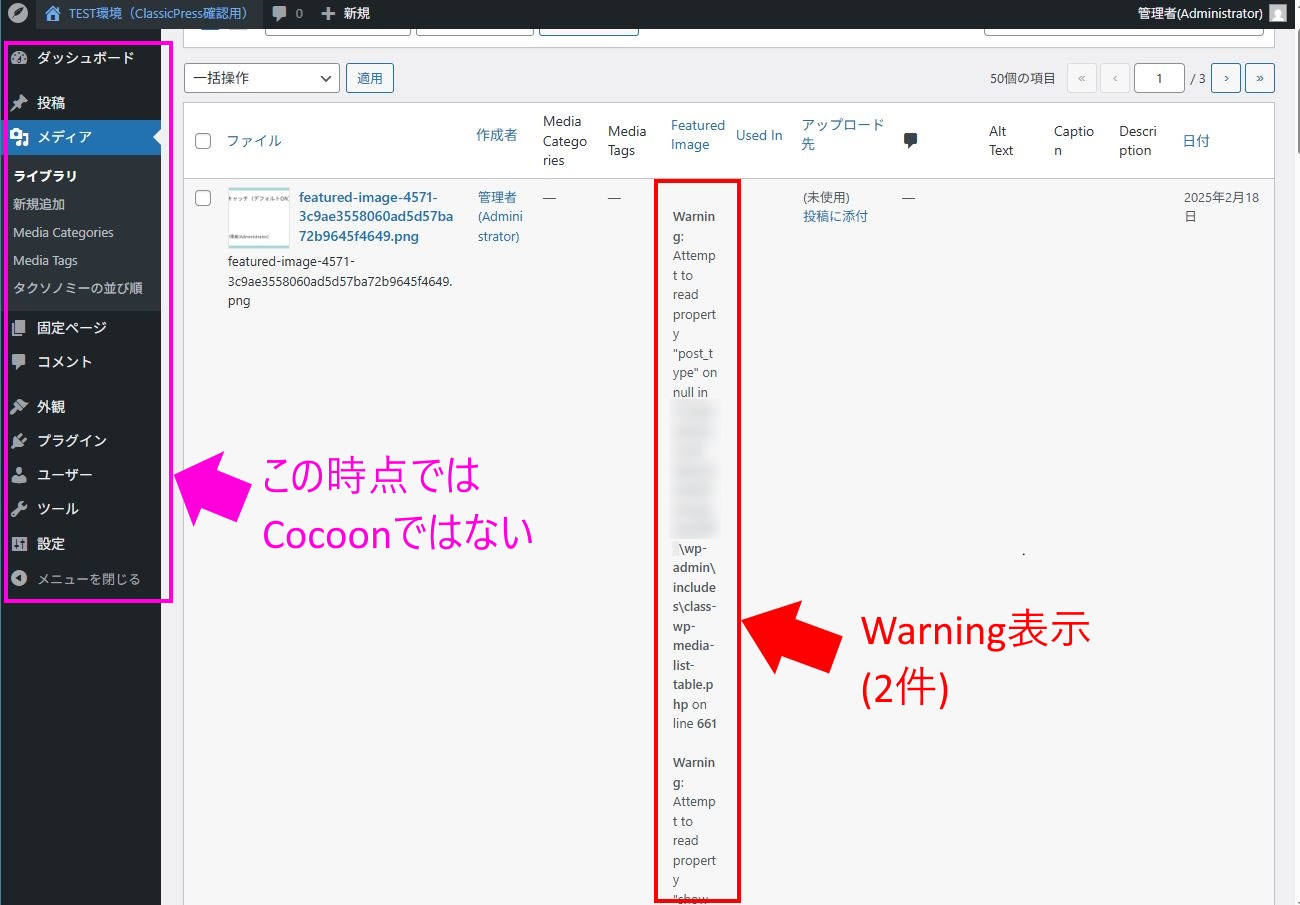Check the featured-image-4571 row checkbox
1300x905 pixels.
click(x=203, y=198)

* * *

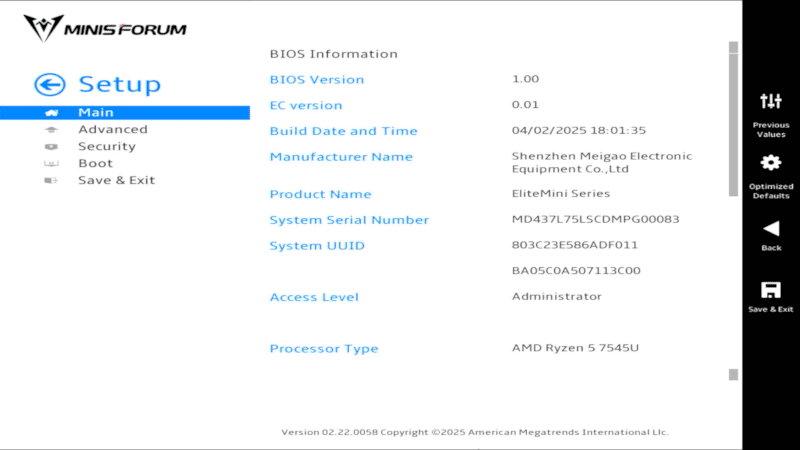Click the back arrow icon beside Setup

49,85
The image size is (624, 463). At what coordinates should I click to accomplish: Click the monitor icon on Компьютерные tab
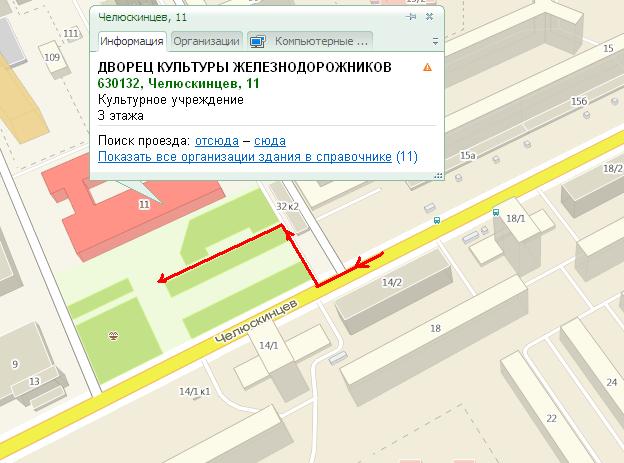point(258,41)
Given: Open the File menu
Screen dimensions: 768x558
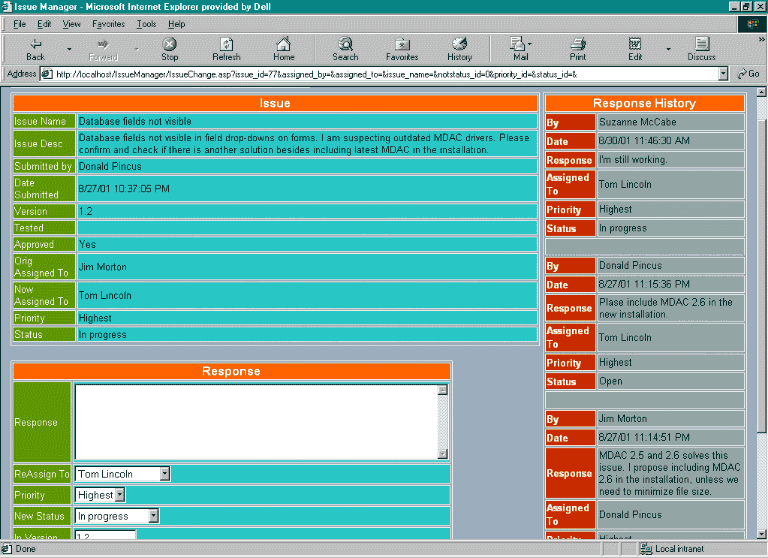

* * *

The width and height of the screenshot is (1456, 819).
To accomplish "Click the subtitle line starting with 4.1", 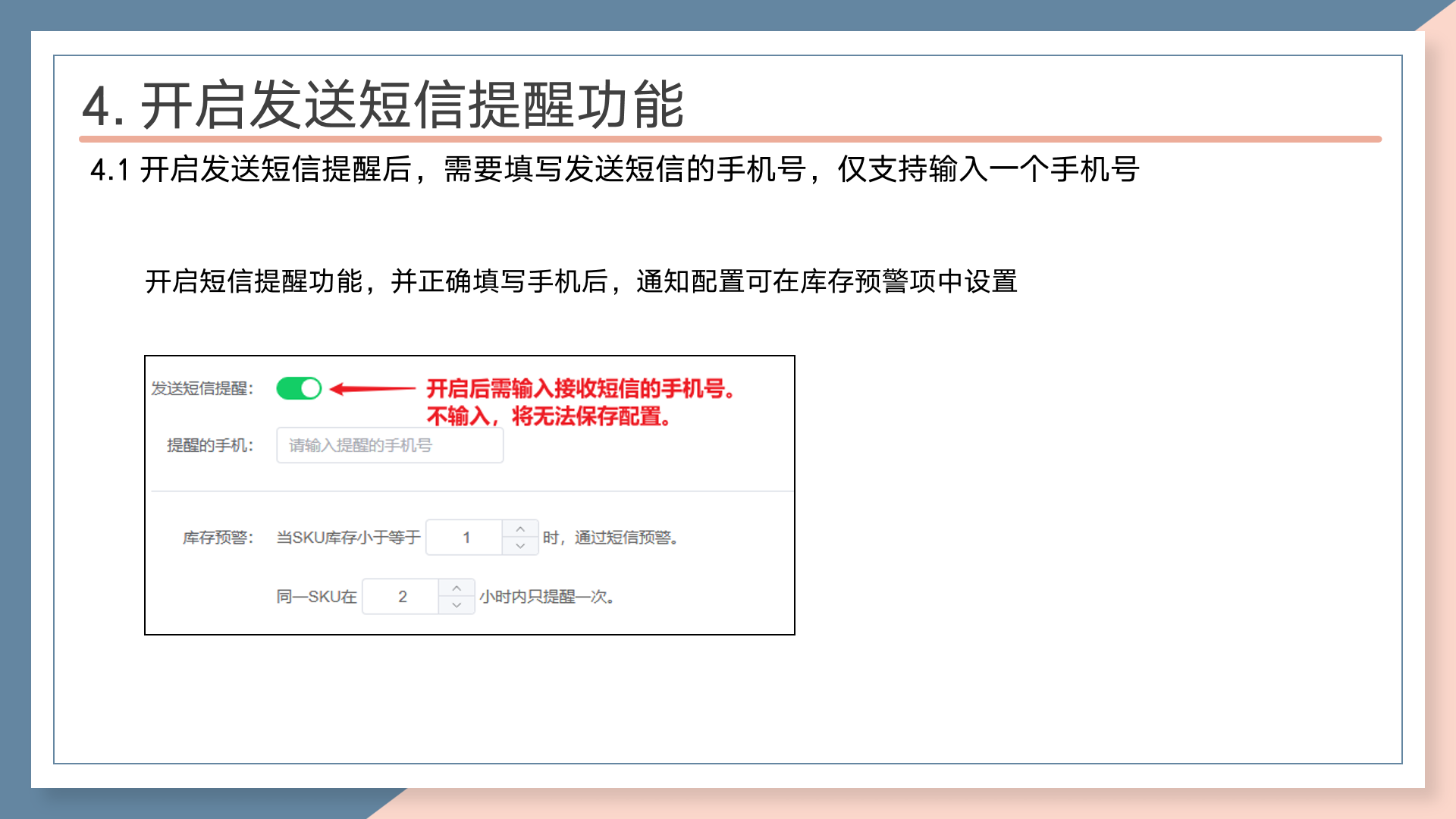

● Stated problem
Reproduce the rows between the line containing "The image size" and the line containing "Screen dimensions: 768x558", inclusive, character for character. Leave out the pictures.

● Task result
The image size is (624, 463). At what coordinates should I click to accomplish: Click the monitor icon on Компьютерные tab
point(258,41)
Given: Open the File menu
Screen dimensions: 768x558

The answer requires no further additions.